:: Entries supplied ::

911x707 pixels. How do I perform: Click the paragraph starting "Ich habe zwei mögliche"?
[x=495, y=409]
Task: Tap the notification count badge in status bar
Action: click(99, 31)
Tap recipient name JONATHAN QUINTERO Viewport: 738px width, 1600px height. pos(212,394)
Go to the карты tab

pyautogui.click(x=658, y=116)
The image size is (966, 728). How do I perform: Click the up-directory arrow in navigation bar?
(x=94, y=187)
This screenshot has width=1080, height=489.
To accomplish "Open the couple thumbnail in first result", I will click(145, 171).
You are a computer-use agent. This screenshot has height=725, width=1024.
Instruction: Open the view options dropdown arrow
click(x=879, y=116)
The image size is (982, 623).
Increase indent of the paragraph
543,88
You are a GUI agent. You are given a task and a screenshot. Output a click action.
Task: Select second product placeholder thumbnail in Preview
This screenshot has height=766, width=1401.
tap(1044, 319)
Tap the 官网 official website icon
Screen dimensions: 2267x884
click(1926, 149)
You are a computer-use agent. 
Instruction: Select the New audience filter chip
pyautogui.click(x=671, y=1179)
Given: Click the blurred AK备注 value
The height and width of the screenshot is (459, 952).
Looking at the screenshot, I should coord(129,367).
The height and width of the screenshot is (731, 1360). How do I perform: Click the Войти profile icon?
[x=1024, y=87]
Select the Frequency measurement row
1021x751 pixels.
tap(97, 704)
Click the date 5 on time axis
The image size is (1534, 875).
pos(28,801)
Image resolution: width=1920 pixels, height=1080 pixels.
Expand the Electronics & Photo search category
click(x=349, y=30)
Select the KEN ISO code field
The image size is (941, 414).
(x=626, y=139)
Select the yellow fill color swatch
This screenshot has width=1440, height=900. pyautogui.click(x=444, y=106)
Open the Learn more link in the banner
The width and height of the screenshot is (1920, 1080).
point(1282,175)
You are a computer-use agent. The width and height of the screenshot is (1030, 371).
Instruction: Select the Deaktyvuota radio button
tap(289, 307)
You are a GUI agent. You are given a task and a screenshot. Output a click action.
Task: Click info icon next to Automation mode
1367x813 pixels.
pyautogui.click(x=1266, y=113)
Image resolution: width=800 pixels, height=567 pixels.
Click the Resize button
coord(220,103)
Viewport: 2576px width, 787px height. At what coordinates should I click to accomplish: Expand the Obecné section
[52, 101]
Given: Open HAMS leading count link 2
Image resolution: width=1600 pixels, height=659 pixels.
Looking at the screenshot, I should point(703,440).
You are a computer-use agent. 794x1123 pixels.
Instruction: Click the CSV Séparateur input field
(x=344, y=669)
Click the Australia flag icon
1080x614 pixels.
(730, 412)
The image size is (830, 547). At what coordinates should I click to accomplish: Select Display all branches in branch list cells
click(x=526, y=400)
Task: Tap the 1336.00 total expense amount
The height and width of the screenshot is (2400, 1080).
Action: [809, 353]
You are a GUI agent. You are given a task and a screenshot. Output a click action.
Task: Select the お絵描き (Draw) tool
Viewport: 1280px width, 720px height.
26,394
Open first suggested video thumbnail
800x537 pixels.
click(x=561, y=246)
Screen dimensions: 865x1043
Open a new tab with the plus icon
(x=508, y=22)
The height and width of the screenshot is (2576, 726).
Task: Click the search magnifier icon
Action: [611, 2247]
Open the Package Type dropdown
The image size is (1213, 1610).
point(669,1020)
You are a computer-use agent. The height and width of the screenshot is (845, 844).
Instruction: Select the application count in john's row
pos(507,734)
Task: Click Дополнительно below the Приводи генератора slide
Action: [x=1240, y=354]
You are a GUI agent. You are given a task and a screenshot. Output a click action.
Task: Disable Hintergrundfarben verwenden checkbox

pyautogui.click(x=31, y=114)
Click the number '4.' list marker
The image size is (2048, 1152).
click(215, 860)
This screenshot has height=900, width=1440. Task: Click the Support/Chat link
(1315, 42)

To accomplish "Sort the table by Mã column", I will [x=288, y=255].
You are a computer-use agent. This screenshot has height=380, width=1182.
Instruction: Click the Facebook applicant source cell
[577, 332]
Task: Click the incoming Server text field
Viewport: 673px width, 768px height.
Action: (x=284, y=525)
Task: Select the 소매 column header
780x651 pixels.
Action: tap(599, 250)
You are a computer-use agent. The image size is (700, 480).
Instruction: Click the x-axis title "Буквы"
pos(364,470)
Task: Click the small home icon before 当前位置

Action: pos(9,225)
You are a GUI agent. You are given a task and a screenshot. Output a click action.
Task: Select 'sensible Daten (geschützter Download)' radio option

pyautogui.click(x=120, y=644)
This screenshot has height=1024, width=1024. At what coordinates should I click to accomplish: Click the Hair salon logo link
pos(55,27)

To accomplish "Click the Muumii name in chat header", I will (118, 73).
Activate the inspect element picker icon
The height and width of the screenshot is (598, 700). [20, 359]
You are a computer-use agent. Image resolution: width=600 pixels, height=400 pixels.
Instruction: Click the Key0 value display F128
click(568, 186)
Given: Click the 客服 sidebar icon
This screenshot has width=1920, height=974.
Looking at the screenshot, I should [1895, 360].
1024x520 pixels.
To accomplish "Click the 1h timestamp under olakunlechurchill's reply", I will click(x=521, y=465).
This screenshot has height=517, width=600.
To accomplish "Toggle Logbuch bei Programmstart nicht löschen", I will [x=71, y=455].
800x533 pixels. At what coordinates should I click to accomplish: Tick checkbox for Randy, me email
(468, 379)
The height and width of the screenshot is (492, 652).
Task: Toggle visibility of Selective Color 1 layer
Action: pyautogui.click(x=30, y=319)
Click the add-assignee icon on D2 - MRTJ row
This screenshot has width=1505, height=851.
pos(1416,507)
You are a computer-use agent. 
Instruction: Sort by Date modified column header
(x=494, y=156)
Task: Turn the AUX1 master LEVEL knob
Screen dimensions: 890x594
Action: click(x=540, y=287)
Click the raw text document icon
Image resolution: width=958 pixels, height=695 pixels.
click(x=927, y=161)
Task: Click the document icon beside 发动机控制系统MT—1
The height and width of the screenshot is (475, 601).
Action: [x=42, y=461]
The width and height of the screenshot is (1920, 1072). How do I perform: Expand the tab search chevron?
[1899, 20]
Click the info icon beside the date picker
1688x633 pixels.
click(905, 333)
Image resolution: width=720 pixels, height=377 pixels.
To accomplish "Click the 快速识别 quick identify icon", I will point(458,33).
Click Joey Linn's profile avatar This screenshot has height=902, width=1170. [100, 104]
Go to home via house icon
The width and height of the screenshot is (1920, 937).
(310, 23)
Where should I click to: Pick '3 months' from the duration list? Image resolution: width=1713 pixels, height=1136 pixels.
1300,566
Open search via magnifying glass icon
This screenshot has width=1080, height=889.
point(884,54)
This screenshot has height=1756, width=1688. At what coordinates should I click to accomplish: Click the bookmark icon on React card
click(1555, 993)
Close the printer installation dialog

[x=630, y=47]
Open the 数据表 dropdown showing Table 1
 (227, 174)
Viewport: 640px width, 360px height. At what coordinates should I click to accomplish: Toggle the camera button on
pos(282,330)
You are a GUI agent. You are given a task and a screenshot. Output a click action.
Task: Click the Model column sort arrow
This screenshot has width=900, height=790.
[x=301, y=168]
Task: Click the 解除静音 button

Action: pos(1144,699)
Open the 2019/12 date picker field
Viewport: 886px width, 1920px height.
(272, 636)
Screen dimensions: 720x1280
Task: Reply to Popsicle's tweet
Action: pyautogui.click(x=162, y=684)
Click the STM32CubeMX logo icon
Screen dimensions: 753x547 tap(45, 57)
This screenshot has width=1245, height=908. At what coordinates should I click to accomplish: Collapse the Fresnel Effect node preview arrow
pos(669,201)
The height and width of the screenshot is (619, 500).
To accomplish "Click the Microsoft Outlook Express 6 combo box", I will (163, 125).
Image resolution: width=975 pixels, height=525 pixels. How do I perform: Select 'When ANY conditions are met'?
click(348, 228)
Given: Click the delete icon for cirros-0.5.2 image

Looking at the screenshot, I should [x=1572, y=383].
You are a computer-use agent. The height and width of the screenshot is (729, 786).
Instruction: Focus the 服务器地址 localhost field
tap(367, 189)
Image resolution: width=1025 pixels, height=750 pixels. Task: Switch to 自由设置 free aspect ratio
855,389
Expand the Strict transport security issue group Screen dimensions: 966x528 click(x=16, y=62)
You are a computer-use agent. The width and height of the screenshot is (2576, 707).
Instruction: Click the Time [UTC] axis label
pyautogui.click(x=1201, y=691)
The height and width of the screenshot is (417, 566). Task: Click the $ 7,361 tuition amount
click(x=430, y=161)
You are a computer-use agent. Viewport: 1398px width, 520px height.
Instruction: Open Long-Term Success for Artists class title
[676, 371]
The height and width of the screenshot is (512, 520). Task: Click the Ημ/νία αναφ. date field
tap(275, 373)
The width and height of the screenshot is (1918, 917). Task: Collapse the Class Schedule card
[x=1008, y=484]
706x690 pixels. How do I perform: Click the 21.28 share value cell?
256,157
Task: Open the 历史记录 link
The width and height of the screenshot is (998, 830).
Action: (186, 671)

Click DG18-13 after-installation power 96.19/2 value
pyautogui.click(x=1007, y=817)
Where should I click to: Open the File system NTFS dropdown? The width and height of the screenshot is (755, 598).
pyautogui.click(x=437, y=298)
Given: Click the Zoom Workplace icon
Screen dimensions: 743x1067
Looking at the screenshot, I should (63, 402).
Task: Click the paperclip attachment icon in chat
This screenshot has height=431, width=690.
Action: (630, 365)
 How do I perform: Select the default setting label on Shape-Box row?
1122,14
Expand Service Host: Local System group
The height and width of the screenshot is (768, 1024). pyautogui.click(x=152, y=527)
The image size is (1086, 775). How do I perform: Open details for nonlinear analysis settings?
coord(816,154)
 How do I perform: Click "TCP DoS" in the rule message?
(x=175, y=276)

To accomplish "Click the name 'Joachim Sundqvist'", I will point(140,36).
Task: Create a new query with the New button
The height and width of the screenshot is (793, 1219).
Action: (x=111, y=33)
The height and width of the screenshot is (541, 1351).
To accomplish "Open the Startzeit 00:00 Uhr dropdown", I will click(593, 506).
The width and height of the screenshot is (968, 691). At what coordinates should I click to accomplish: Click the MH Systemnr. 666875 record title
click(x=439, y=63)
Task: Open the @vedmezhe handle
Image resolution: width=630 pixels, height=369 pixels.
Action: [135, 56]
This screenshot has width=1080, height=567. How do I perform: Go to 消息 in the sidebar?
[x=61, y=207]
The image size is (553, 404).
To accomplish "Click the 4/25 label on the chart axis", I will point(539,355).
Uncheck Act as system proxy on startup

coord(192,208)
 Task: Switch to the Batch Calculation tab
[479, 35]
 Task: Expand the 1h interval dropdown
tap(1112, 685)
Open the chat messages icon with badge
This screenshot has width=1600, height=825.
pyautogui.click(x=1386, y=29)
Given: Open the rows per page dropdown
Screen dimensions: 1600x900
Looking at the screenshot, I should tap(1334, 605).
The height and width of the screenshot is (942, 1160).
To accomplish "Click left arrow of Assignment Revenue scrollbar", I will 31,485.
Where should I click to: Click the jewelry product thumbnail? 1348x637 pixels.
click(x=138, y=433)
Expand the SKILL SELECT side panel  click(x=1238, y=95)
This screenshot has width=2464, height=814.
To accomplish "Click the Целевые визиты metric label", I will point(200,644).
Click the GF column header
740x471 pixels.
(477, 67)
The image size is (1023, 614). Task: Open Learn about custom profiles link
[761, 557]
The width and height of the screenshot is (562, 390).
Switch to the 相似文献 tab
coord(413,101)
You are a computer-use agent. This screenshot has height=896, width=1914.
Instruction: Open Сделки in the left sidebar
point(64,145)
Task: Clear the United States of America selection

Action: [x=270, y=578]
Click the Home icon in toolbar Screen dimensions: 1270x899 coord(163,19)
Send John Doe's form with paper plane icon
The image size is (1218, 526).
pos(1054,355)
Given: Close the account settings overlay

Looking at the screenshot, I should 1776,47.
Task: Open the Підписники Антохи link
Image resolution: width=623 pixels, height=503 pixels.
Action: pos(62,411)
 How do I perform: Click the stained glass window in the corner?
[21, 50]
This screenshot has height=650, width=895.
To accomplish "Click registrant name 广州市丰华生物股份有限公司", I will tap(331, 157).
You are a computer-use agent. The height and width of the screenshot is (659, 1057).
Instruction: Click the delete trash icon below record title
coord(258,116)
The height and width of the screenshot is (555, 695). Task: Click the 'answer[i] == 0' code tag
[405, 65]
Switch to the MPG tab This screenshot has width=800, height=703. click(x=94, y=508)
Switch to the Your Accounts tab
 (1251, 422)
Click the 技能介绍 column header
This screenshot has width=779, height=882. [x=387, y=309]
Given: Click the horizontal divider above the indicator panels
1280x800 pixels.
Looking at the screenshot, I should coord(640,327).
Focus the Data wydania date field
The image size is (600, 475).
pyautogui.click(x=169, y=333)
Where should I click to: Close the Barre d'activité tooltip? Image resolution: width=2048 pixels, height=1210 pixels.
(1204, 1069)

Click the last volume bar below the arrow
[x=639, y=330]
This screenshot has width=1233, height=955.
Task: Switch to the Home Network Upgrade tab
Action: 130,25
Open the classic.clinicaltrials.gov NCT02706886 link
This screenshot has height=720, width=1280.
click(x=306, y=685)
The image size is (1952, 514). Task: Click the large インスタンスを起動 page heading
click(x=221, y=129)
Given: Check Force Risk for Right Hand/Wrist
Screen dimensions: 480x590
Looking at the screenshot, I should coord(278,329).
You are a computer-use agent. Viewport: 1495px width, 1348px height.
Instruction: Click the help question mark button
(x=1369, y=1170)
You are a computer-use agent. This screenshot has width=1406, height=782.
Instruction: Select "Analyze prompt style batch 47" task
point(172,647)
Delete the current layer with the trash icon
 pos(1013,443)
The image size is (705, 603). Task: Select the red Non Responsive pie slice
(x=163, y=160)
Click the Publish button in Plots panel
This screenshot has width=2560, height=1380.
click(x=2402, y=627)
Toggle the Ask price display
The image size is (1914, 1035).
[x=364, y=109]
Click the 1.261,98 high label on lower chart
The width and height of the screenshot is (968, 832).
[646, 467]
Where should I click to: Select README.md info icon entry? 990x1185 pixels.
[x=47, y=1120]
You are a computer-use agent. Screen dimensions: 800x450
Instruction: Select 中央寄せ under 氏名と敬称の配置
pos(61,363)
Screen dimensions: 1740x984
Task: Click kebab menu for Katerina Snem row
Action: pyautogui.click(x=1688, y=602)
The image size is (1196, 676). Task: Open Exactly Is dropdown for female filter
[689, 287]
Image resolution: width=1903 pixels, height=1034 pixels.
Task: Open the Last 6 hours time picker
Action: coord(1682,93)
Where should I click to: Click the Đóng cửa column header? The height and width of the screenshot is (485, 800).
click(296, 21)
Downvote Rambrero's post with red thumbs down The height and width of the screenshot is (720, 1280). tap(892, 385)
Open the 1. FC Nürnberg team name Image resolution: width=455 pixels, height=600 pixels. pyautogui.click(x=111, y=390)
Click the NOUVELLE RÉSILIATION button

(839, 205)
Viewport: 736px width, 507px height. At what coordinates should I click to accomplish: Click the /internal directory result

:::

== Work task ==
Find each line in the records above that contains "first", and copy it.

== Response below ==
To accomplish "Open the couple thumbnail in first result", I will click(145, 171).
Open first suggested video thumbnail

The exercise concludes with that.